Word of the DayMonday, July 12, 2004
\rih-MYOO-nuh-rate\ , transitive verb;
To pay an equivalent to for any service, loss, or expense; to recompense.
To compensate for; to make payment for.
Not to suggest that our bosses remunerate us for our high moral standards, but creative bureaucrats at Mesa City Hall have invented a new fund from tax revenue that sets up a $20,000 account for each virtuous City Council member.
-- Art Thomason, "Mesa Puts Quite a Price on Discretion", Arizona Republic, May 18, 2000
The plaintiff could therefore only recover payment for her services if there was evidence of an implied or express contract by the business of which he was a partner (or by the plaintiff personally) to remunerate her for the work which she had done.

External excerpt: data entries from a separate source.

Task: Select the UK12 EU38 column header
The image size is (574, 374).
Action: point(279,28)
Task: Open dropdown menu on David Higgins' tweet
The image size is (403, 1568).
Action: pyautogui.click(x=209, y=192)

-- Kate O'Hanlon, "No damages for wife's gratuitous work", Independent, May 27, 1999
[The firm] wanted to meet long-term investment requirements out of retained profits and also to be able to properly remunerate all the staff and give them a share of the profits.
-- Roger Trapp, "Legal firms 'go offshore' to avoid litigation", Independent, May 2, 1996
Remunerate comes from Latin remunerari, "to reward," from re-, "back, again" + munerari, "to give, to present," from munus, "a gift."